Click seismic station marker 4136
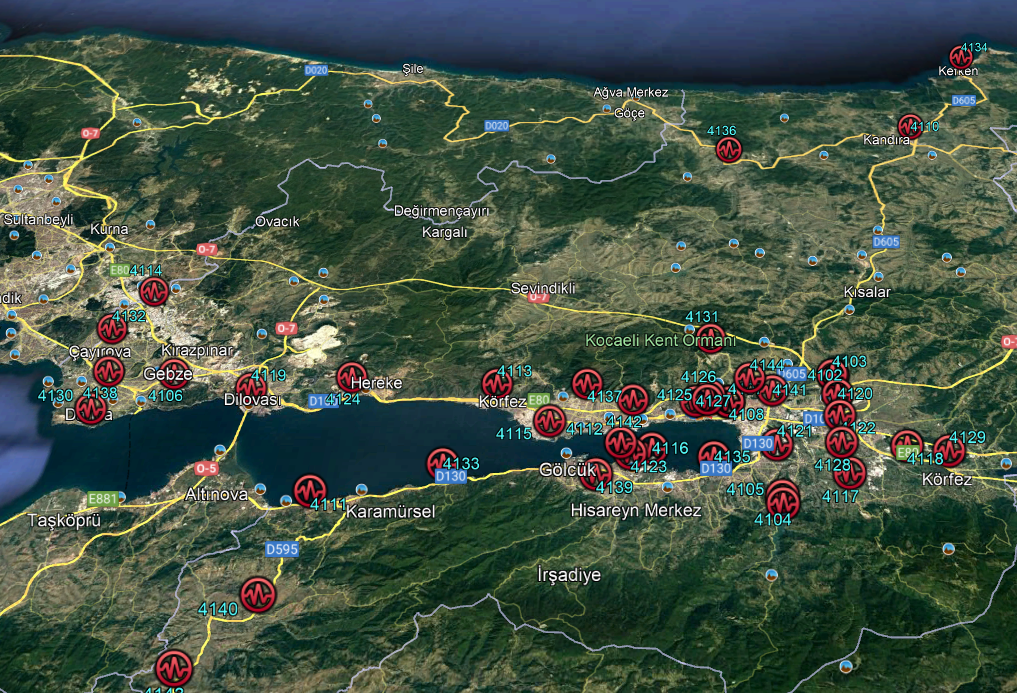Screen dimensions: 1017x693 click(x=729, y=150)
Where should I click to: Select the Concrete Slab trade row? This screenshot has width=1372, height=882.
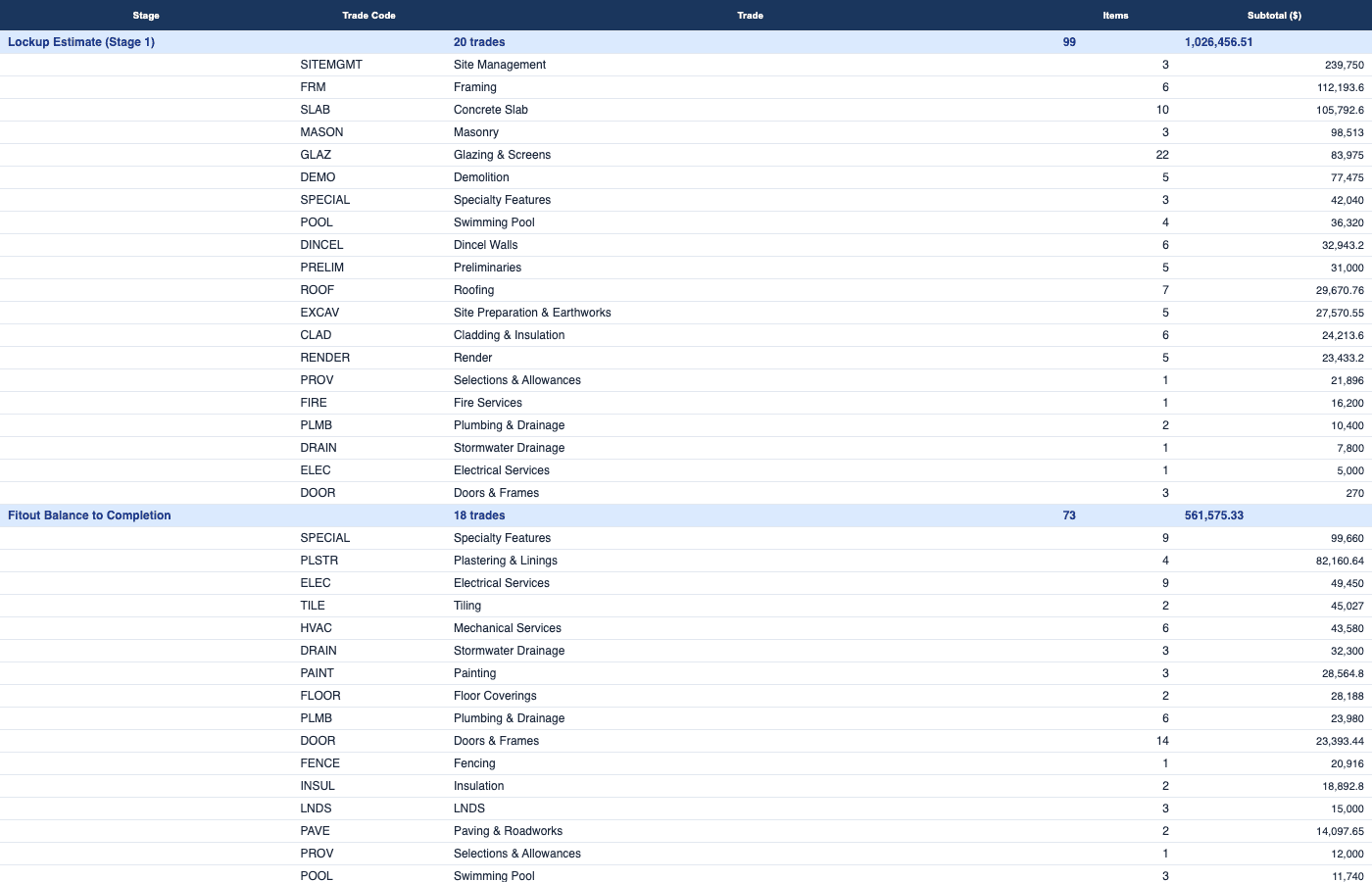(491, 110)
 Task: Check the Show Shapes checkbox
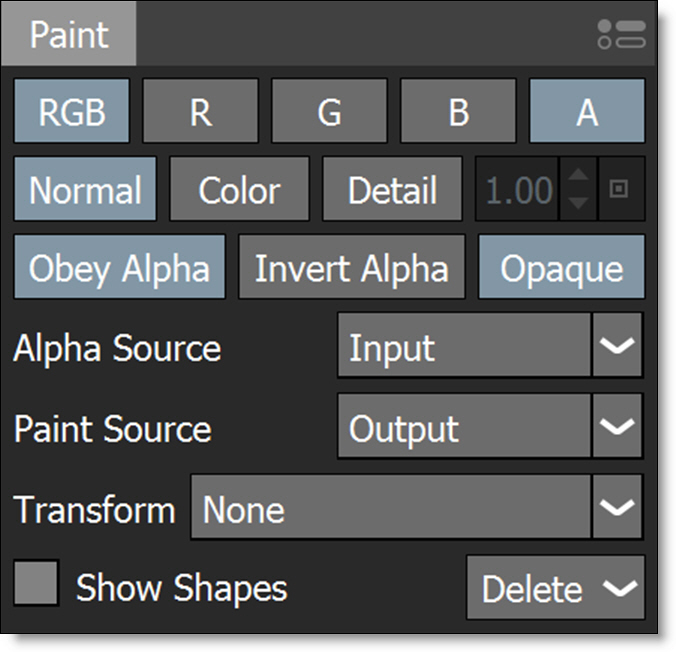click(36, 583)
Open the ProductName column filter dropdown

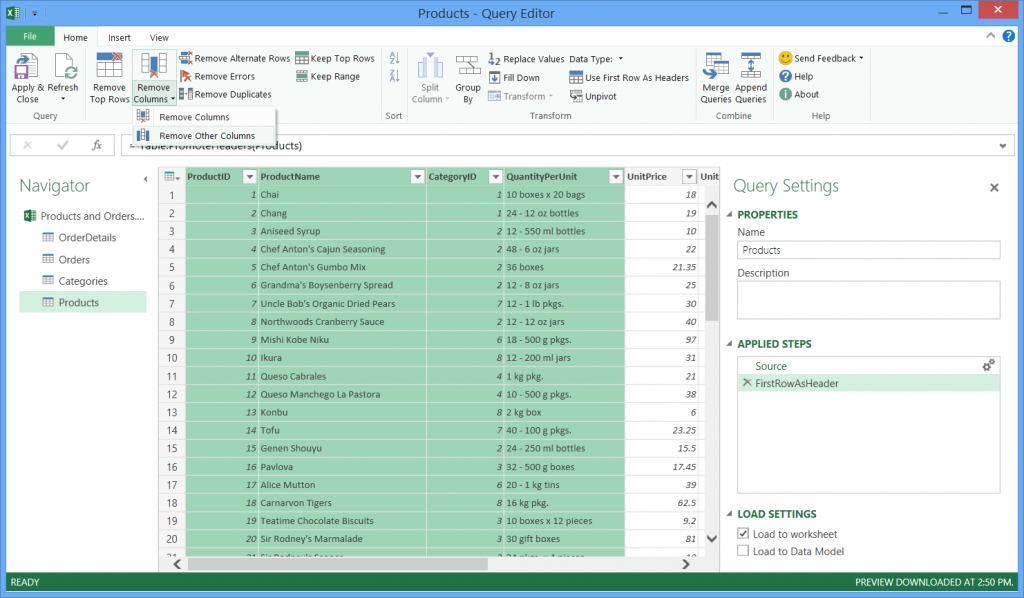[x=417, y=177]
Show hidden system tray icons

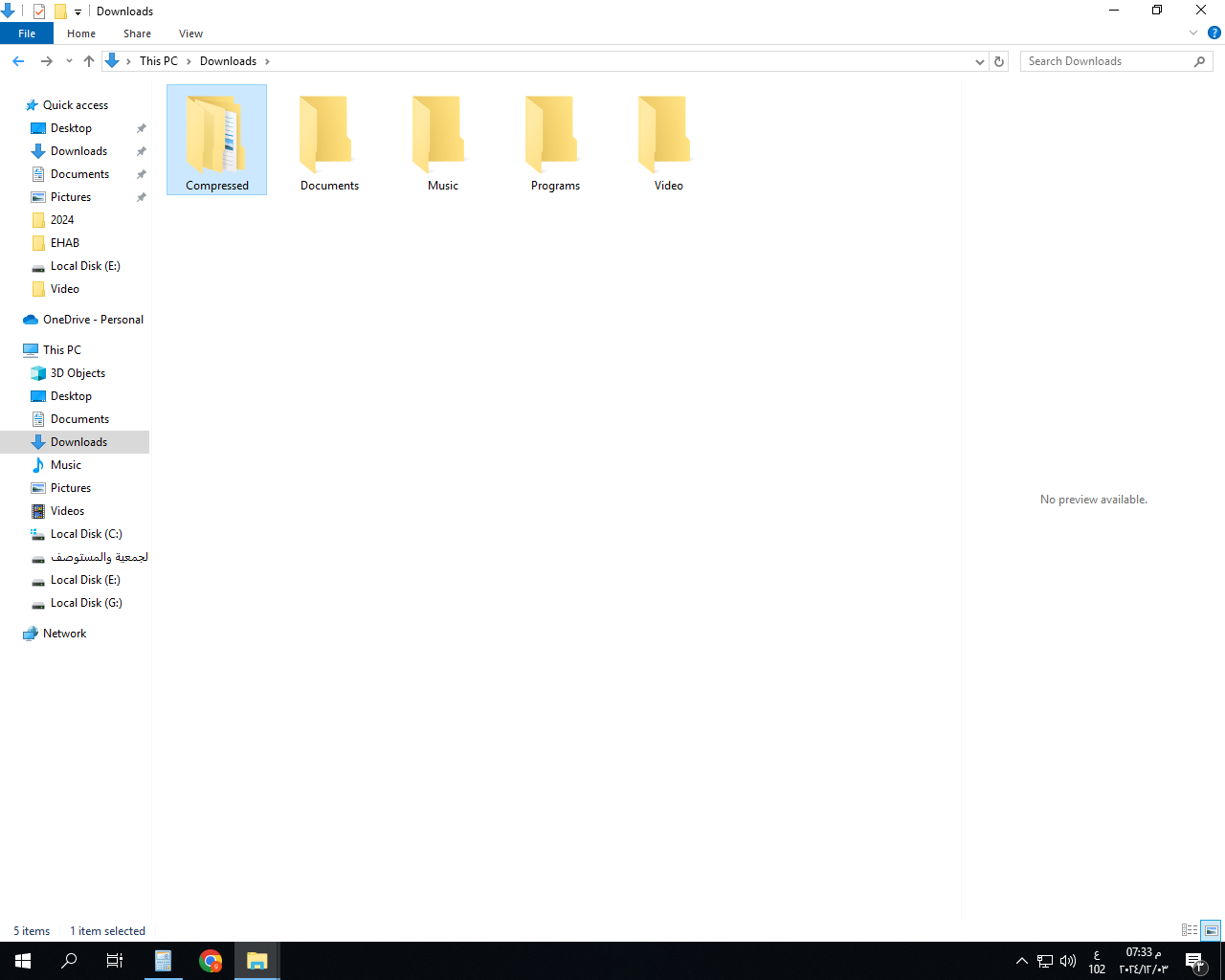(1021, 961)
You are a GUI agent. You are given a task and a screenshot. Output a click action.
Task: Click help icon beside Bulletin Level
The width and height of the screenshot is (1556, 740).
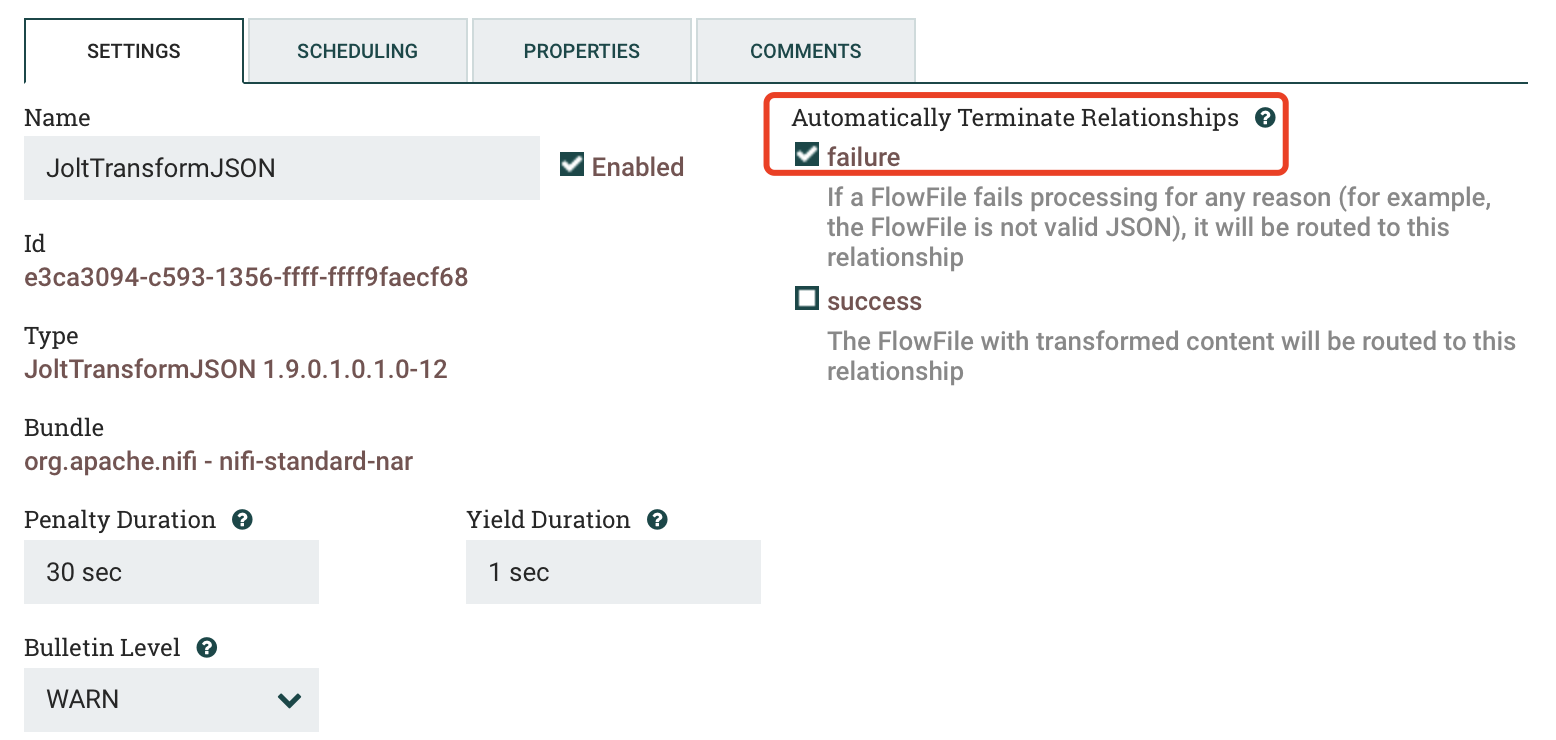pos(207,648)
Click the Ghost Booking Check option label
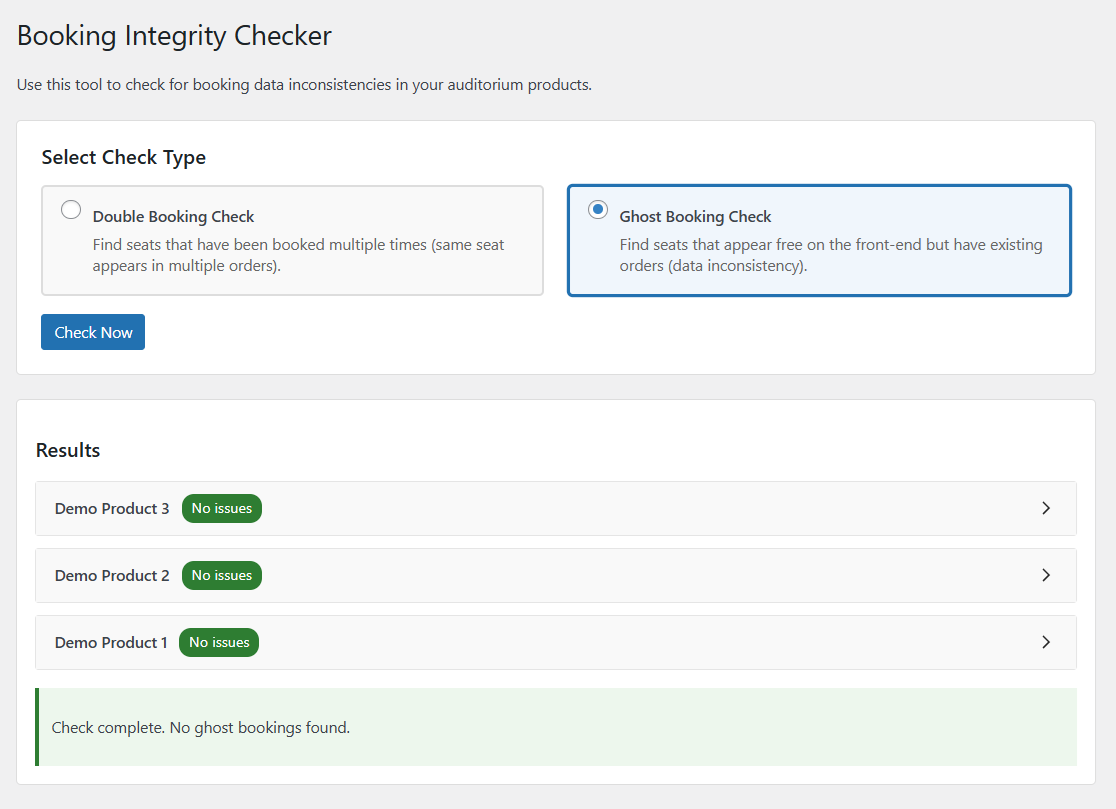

————

Task to complete: The answer must consist solely of the lines from the one with "Task: Check the Show Shapes checkbox" through the final line of the data, each reproduced exactly and with pictures omitted.

Result:
 Task: Check the Show Shapes checkbox
click(36, 583)
Open the ProductName column filter dropdown

[x=417, y=177]
Show hidden system tray icons

(1021, 961)
You are a GUI agent. You are given a task and a screenshot. Output a click action.
Task: Click help icon beside Bulletin Level
The width and height of the screenshot is (1556, 740).
pos(207,648)
Click the Ghost Booking Check option label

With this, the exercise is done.